“Abbiamo davanti a noi una opportunità incredibile” ha detto il Ministro Dario Franceschini in questi giorni “E’ la prima volta da 30 anni che si può spendere. Dobbiamo saperne approfittare”.
Un jackpot, ha commentato qualche parlamentare particolarmente brillante e creativo.
Proprio nell’euforia che ha caratterizzato i commenti al via libera del Recovery Plan, si annida, in realtà il rischio-pericolo, di una nuova, e sarebbe l’ennesima, illusione per gli italiani.
Arriveranno fondi europei (sia chiaro, non subito ma nel prossimo quadriennio 2021–2024) di una entità mai vista, ma a certe condizioni.
“Incassata” tale buona notizia e fatti i doverosi complimenti al governo ma soprattutto al nostro commissario europeo Paolo Gentiloni che ha svolto un lavoro paziente e determinato dietro alle quinte per raggiungere questo risultato miracoloso, non dobbiamo sottovalutare i rischi che ci sono e che bisogna considerare con grande attenzione e lucida serietà.
Provo ad elencarli:
1. Il Recovery Plan dovrà ancora essere ratificato dal Consiglio Europeo del 19 giugno prossimo dove ci si aspetta una dura opposizione dei Frugal Four più altri paesi membri, come l’Ungheria, che si stanno iscrivendo al partito del No.
2. Le risorse del Recovery Plan non saranno distribuite in maniera incondizionata. Per avere accesso alla propria quota, i governi dovranno presentare un “Piano nazionale per la ripresa e la resilienza” nel quale indicheranno le riforme e gli investimenti che intendono finanziare. Se verranno giudicati in linea con le raccomandazioni della Commissione e con le priorità UE, allora scatterà l’erogazione.
In particolare vale la pena leggere il contenuto degli artt. 17.4 (a) e 19.3 del Regolamento allegato al Recovery Plan, che la Commissione, concederà i fondi “solo quando i paesi avranno presentato dei piani dettagliati su come investire quei fondi e preso misure per mettersi in grado di spenderli con efficacia” ; in altri termini, la Commissione si tiene in mano “l’ultima parola”: il coltello dalla parte del manico per la decisione finale sull’erogazione.
Proprio per questo l’erogazione dei fondi non avverrà immediatamente nei prossimi mesi proprio nell’ottica di non perdere il controllo su come il denaro sarà speso dal singolo stato membro. Riservandosi quindi, la Commissione, di incalzare i singoli governi ad affrontare le riforme necessarie all’esecuzione del piano di investimenti.

* _COMPITO RICHIESTO A_
Riscrivi in forma più breve il paragrafo del brano sul Recovery Plan che inizia con "Proprio per questo l'erogazione dei fondi", mantenendone i fatti principali.

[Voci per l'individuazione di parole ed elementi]
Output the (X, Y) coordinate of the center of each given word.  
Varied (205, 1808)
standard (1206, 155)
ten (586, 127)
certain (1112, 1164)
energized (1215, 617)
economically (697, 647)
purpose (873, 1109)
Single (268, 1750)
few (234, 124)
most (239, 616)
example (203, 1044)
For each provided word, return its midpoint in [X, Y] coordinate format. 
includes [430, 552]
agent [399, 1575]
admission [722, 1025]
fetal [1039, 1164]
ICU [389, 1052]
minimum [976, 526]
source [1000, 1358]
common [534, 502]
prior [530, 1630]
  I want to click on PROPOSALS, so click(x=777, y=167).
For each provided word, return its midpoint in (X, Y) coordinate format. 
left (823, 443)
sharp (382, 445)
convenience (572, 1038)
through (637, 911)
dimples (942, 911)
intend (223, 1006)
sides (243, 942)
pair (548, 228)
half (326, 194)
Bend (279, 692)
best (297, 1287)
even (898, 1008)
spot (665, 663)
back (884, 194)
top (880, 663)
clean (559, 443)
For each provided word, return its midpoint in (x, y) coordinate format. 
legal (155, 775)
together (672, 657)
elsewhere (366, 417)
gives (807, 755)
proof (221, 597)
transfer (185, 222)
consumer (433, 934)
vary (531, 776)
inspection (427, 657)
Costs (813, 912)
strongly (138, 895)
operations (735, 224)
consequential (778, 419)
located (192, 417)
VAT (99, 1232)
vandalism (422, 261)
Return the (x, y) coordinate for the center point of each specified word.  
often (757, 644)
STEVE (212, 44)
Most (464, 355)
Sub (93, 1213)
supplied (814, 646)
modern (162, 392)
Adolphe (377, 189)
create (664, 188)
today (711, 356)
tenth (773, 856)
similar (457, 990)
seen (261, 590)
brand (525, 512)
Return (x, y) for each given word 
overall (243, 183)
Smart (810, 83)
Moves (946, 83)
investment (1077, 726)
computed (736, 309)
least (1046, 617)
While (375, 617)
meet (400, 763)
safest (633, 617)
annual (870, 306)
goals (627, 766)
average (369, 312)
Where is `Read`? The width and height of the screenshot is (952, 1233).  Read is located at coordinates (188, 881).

* _COMPITO RICHIESTO B_
Ripeti tali e quali le righe dei record comprese tra quella che contiene "Smart (810, 83)" e la fine dei record, entrambe incluse.

* _RISPOSTA CORRETTA A_
I fondi non verranno erogati subito nei prossimi mesi, così la Commissione potrà controllare come ogni stato membro spenderà il denaro. La Commissione si riserva anche di spingere i governi ad affrontare le riforme necessarie per attuare il piano di investimenti.

* _RISPOSTA CORRETTA B_
Smart (810, 83)
Moves (946, 83)
investment (1077, 726)
computed (736, 309)
least (1046, 617)
While (375, 617)
meet (400, 763)
safest (633, 617)
annual (870, 306)
goals (627, 766)
average (369, 312)
Where is `Read`? The width and height of the screenshot is (952, 1233).  Read is located at coordinates (188, 881).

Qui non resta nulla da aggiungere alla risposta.